Приглядевшись к руинам, я понял, что именно они мне напоминают: город Древних на острове Гаруд в Мертвом море, если не принимать во внимание, что на Гаруде город отлично сохранился, от этого же оставались одни развалины. А так все сходилось: тянувшиеся вдоль едва различимого канала улицы, их всего должно быть две: если это город, то был он весьма невелик. Но скорее всего, это не город – так, жилые дома возле подземной фабрики.
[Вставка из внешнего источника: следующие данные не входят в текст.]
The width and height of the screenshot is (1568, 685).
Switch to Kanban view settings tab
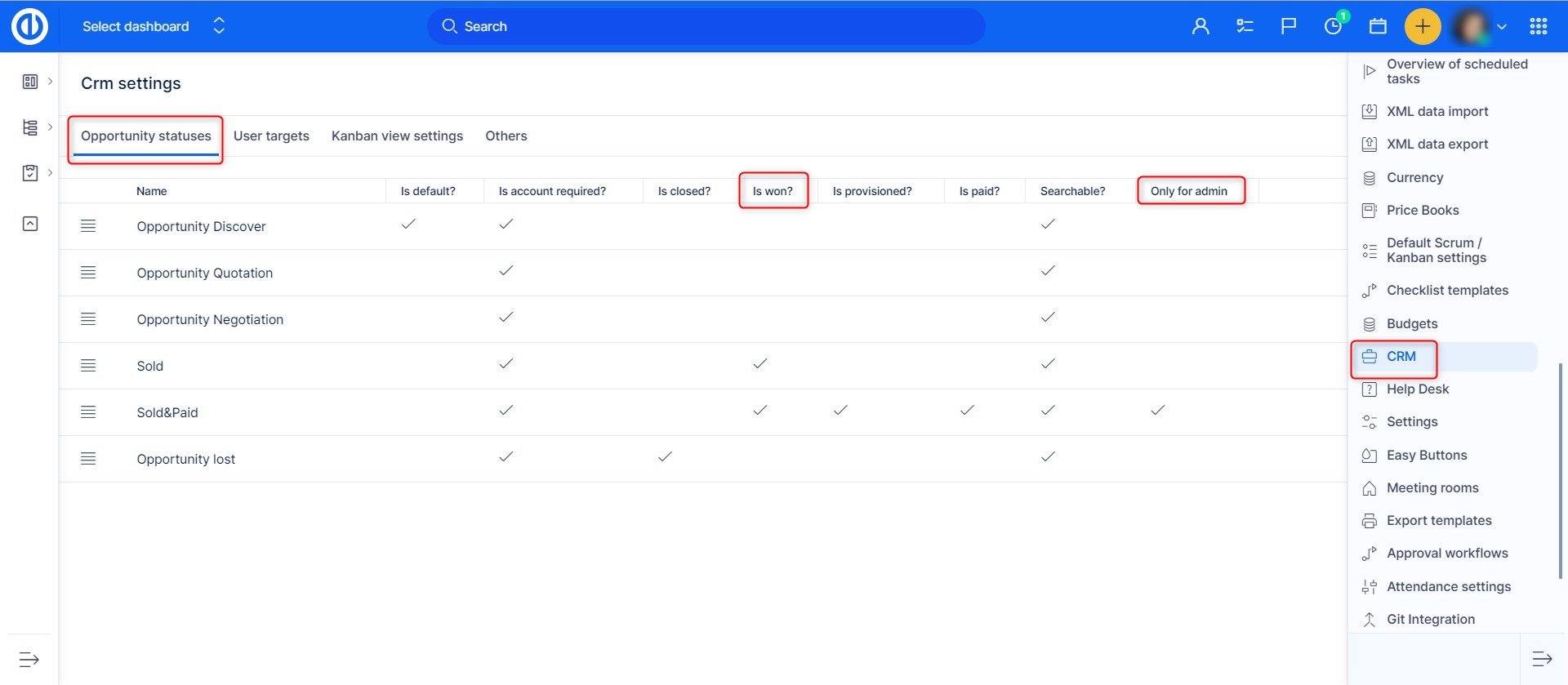(397, 136)
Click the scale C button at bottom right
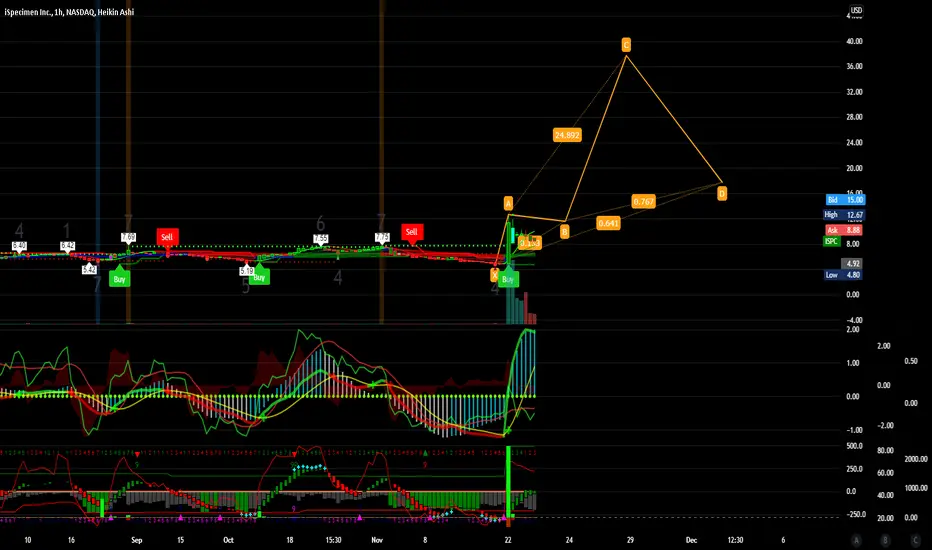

На Гаруде делали л’хассы, и по рассказам Кеннета можно было понять, что здесь тоже находилось какое-то производство.
Напротив того, что когда-то представляло собой канал, в недалекой скале зияло огромное черное отверстие. Вряд ли это пещера – вероятно, в незапамятные времена отсюда и бил водный поток, наполняя канал.
– Сорингер, – оторвал меня от размышлений голос капитан «Альбатроса». – Твое мнение, где нам лучше посадить корабль?
– Видишь ту небольшую рощицу? Она в котловине единственная. Возле нее и сажай. Там и стоял когда-то «Мантельский удалец».
– Скажи, Люкануэль, а где с «Удальцом» случилось несчастье? – возможно, мне показалось, но, похоже, голос Солетта дрогнул.
– Смотри, Ник. Видишь на юге проход между двух гор? Правая из них с абсолютно плоской вершиной. Именно там все и случилось. Запомни на всякий случай, что соваться туда не следует ни в коем случае. И еще, прямо по курсу нисходящий поток. Будешь сажать корабль, обрати на него внимание.
Глава 19
Четверть румба влево
– Итак, Берни, вся надежда только на вас.
– Да-да, господин Сорингер, я понимаю, – энергично затряс головой Аднер, но получилось у него как-то не очень убедительно.
В последнее время он напоминал мне прежнего Берни Аднера, когда тот был беззаветно влюблен в некую девушку по имени Роккуэль. Все как тогда: тяжелые вздохи, печальные взгляды и рассеянность. И все это, несомненно, относилось к паурянке Хлое, ждавшей его (во что он искренне верил, а я всячески сомневался) в Банглу.
Конечно же, имелись и отличия: Роккуэль смотрела на него как на пустое место, и даже улыбалась ему так, как будто делала одолжение, с Хлоей все было несколько иначе. Все время до нашего отбытия из Банглу они очень мило общались, не расставаясь практически ни на минуту. А как трогательно было смотреть на нее, когда она махала платочком вслед взмывающей в небо «Смеющейся мартышке».